I haven’t yet been to a shadchan. I’ve heard too much about them from friends. About calling and calling back, leaving messages, leaving more messages, scheduling appointments, and having them cancelled. Repeatedly. About showing up to an interview and after a long talk hearing, “I don’t know anyone in your age range” or “I have too many girls and not enough boys” or simply, “Well I’ll put you down, but I doubt I can help you.” About having to call back again and again to remind them that you exist, that you’re still single, that you’re hoping they’ve found someone who might match you.
It is beyond me why any self-respecting would put herself through that. Hashem created us too, even if we’re “girls” and a dime a dozen. We deserve to be treated with dignity. Shadchanim: if you can’t respect your customers, get out of the business.

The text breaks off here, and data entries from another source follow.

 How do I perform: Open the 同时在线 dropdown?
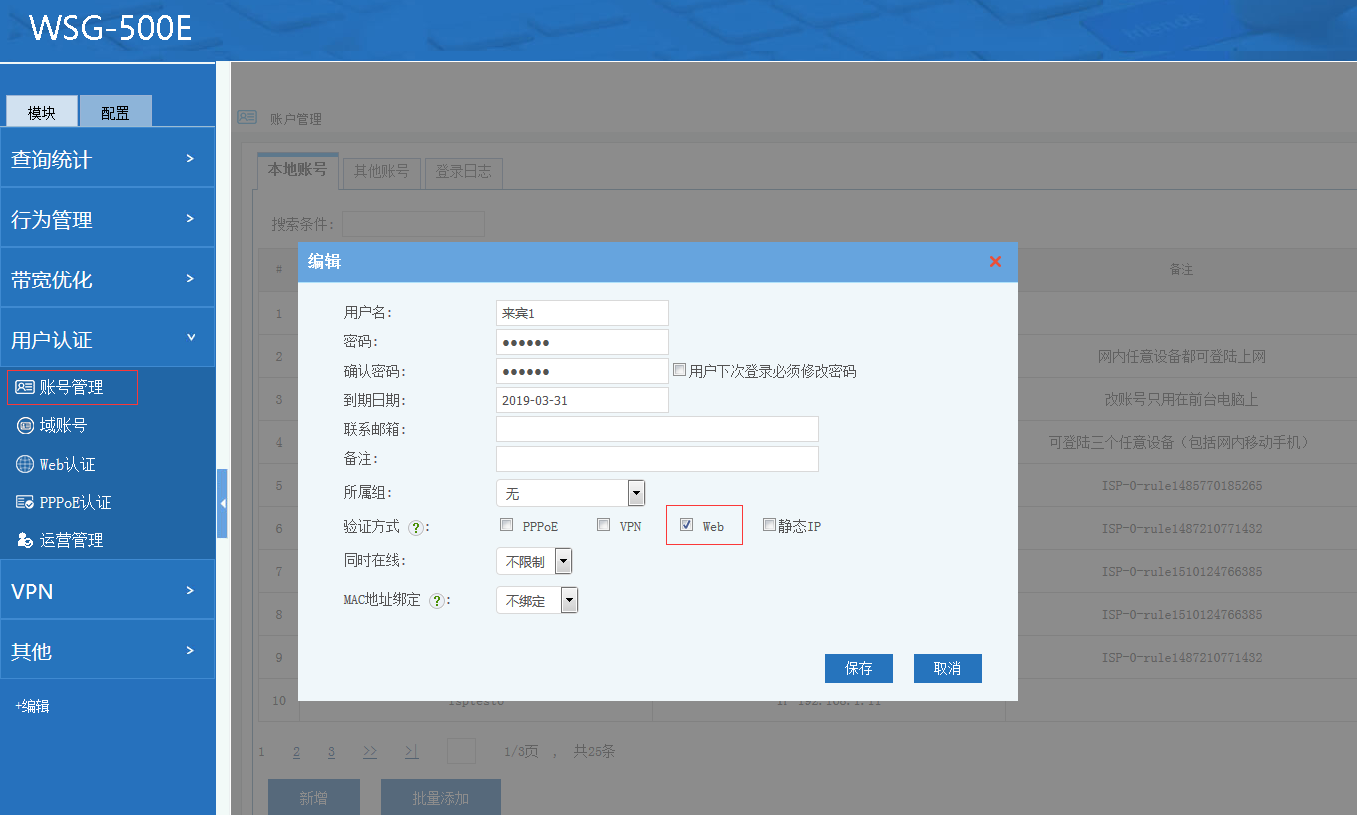click(563, 561)
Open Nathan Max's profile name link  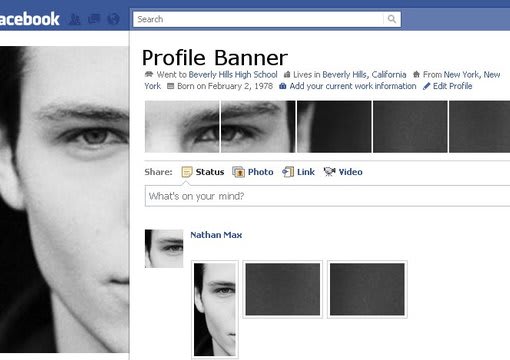pos(216,235)
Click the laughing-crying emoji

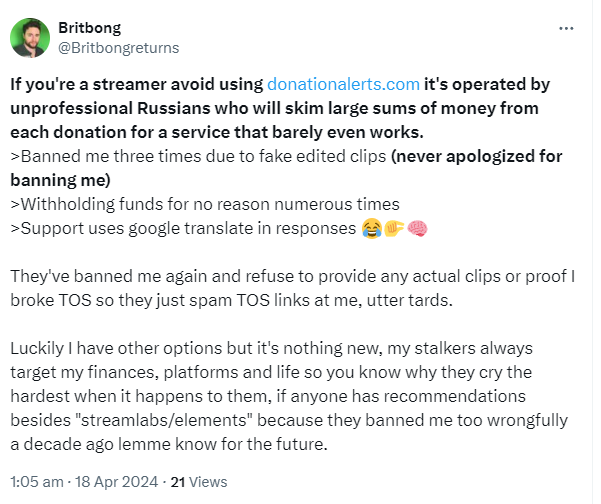tap(371, 229)
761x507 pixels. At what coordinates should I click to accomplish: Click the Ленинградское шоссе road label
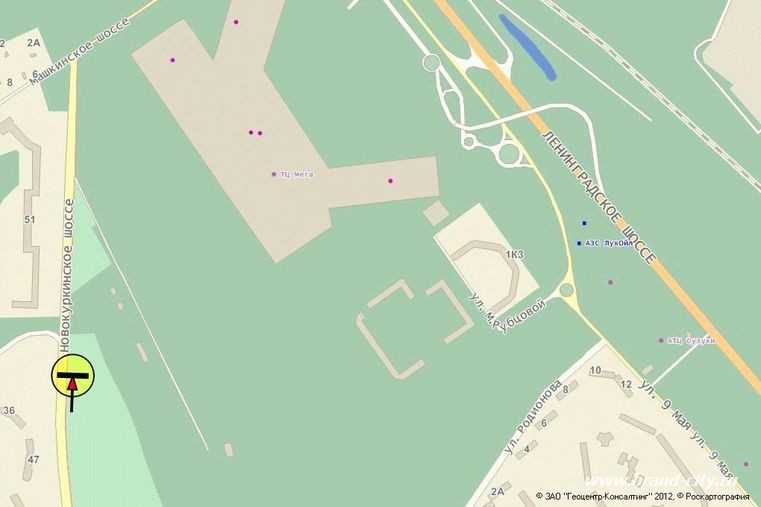(598, 197)
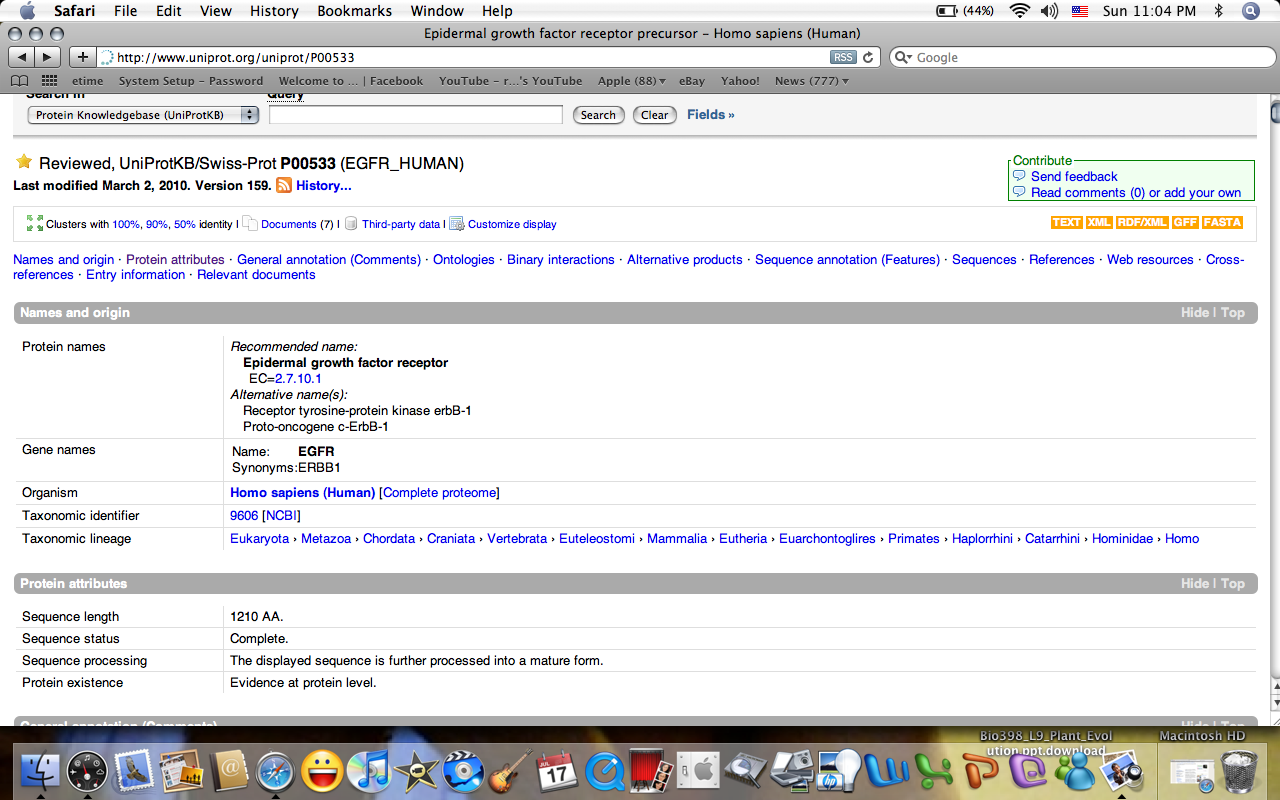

But no—they can’t get out of the business! We need them. Isn’t the “Shidduch crisis” caused by a dearth of people willing to set up other people? Who cares if they treat us like dirt? If it gets us married in the end, we’ll take it.
That’s the earnest answer I’ve heard from so many friends. It makes me sick. Are we that desperate?
“…I told my boss I wasn’t coming in to work that day. I canceled a doctor’s appointment. I was in my car, about to make the hour-and-a-half drive to the shadchan when she called and rescheduled for next week. I had to show up to work and reschedule my appointment. I was annoyed, let me tell you. And she did that more than once. But she found me my husband! There are some things you just have to do, you know? Dealing with shadchanim is one of them. It’s a pain, but that’s life.”
I know, I know. Intellectually, I know. But emotionally, I just can’t handle it. I had one run-in with a shadchan that I remember. My parents had spoken to her over the phone several times, and she was very vague and non-committal. She didn’t even ask for any information—they had to shove it at her. Finally they suggested a face-to-face appointment, to which she agreed. We discussed timing, and she said how about Sunday morning, at 9:15 am? I agreed and hung up. Then I noticed that Sunday was erev Yom Kippur. Who on earth would make an appointment for 9:15 the morning before Yom Kippur?
Her “shadchan” hours were between 8 am and 10:30 am, so I decided to call the morning of the appointment before going, to ascertain that all was in order. Well, I called and called, and she didn’t pick up. Duh—it was erev Yom Kippur. She was probably busy preparing two seudos and shlagging kaparos. No time for shidduch hours. I had done my hair, dressed up, even put on a dab of makeup, and I sat there on my bed, ringing phone in hand, frustrated, shamed, and angry. She’d chosen the time—hadn’t she realized it was erev Yom Kippur? Couldn’t she have called to reschedule it when she did realize? Did she even make a note of the appointment at all, or was she expecting to be reminded when I showed up on her doorstep, all dressed up?
I could imagine the scene if I would. Her daughter would open the door and ask who I was. I’d give my name and she’d look at me blankly. I’d explain my purpose and her eyes would go wide. She’d tell me to wait here and go running into the house, “Mooommy! Someone’s here for you for a shidduch!” The shadchan would come out of the kitchen, wiping her hands on a towel, looking annoyed. “What’s your name? Oh yes… I didn’t realize the date when I gave you the time. Let me just get your information down really quickly so you didn’t come out here for nothing.” Then she’d ask a few sketchy and unhelpful questions, and I’d be out on her doorstep.
I left a cold message thanking her for confirming her appointment for erev Yom Kippur and asking that she please call me back about a rain check. She never did. And despite my parents’ urging, I refused to call her either. I didn’t see how or why I could trust someone like that to ret me a shidduch.
“What’s traumatized you so much?” my father marvels at me when I refuse to visit a shadchan over vacation.
“It must have been the shadchan who insisted on meeting her at a distant family friend’s vort, and when she showed up, the woman just said ‘Hello, so nice to meet you,’ and refused to even take her ‘shidduch resume’,” my mother suggests.
I hadn’t even remembered that horrible incident. Suppression defense mechanism, doubtless.
“Oh, I thought it was the woman I made her go talk to, who after a half hour of grilling said that she didn’t actually know any boys, and recommended visiting a different shadchan,” my father says.
I’d forgotten that one too, but never underestimate unconscious motivation.
My parents claim I’m being too vulnerable. If I had a healthy sense of self, I wouldn’t mind being treated like a lower order of life, because I’d know that I wasn’t one. Other girls manage it, right?
Not really. Other girls shut down their feelings in the name of a higher goal—getting married. Maybe I can’t shut down my feelings. Or maybe I’m just not desperate enough to get married.
I have an excellent sense of self: I think I’m wonderful. And I think a wonderful person like me deserves to be treated like a wonderful person. Not like a doormat. Not like a second-class citizen. And not like a beggar.